Alongside the virtues and validity of the above arguments, there is, in the opinion of many, some reasons as to why the present partnership embarked upon by the Federal Government should be applauded. Aside from the fact that the Dr. Goodluck Ebele Jonathan-led Federal Government had in 2012 awarded a similar contract to him (Tompolo), which available records point to the fact that he performed perfectly well, another fillip to the Federal Government’s decision is the veiled agreement at the global stage that there is nothing wrong with government exploring concept of corporation in governance business, security, infrastructure and resource development from private individuals needed to speed up good governance and promote development

More particularly, the United Nation’s 2030 Sustainable Agenda promotes sustainable partnership between Private-Public Partnerships and Civil Society groups. The Agenda, among other things, calls for “creative and innovative thinking by all strata of the society-public and private sector and civil society to promote sustained and inclusive economic growth, social development and environmental protection.

“Partnership is at the very centre of the sustainable development agenda as it is both a means to an end, since it is a crucial enabler for the attainment of the other goals and an end in itself.”

Goal 17 of the Agenda says that it is a means of “implementation and revitalized global partnership,” which qualifies the Federal Government’s partnership with Chief Tompolo as a right step taken in the right direction.
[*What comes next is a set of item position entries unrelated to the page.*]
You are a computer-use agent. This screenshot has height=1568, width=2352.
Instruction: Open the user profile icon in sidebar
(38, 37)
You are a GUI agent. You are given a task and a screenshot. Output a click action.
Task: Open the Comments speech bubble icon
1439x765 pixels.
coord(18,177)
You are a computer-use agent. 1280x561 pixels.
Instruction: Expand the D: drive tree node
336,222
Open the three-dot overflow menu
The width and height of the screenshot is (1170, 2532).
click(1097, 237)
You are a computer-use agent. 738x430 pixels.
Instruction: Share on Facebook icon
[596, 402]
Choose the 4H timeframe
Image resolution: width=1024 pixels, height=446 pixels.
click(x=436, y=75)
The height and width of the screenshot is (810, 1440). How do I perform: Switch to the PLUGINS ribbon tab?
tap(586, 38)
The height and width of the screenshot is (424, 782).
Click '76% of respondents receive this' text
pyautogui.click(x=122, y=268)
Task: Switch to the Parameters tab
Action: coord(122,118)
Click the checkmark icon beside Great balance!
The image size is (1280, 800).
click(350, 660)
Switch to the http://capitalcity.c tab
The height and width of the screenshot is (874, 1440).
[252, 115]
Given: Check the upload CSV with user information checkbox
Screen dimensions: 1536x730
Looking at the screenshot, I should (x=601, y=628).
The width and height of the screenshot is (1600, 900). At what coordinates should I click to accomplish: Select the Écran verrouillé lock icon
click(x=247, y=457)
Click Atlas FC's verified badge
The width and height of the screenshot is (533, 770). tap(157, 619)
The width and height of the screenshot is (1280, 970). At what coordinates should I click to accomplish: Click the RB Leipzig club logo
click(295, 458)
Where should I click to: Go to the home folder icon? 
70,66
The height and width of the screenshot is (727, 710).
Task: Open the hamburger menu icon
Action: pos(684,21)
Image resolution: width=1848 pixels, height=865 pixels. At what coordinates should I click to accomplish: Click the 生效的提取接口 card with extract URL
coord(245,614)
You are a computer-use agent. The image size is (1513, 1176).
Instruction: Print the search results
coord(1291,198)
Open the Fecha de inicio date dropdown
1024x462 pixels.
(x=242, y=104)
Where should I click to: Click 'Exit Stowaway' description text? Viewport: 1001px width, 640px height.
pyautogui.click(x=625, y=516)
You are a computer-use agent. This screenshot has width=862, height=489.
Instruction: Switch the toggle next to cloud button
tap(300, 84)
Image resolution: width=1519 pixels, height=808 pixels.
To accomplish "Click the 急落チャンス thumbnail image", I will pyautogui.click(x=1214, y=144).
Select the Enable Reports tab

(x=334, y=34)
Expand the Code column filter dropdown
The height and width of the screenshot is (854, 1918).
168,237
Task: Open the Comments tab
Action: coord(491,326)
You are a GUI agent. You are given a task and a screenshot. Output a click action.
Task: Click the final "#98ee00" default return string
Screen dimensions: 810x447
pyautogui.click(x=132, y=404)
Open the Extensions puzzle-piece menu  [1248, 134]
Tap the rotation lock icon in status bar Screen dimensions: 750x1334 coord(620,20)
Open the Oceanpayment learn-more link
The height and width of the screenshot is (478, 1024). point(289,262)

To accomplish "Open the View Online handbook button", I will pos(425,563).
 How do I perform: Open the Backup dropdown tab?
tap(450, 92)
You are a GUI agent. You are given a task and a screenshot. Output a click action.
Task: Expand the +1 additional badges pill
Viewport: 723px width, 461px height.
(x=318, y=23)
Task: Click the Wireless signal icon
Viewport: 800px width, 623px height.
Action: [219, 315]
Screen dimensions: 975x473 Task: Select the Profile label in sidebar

The disclosure that operatives of the Nigerian Army, Navy, Department of State Security, DSS, Police, and other security apparatus are deeply involved in the project as part of measures to arrest and prosecute anyone with the intention to sabotage the protection of government assets is also another testament that this contract will provide a desired outcome.

From the foregoing, therefore, there’s absolutely nothing untoward about awarding the pipeline surveillance contract to a private security services that has not only displayed expertise in the field, but knows the Niger Delta terrain like the back of the hand.

Tompolo and Tantita Security Services should be left alone to do this highly risky and onerous job for the economic survival of our nation.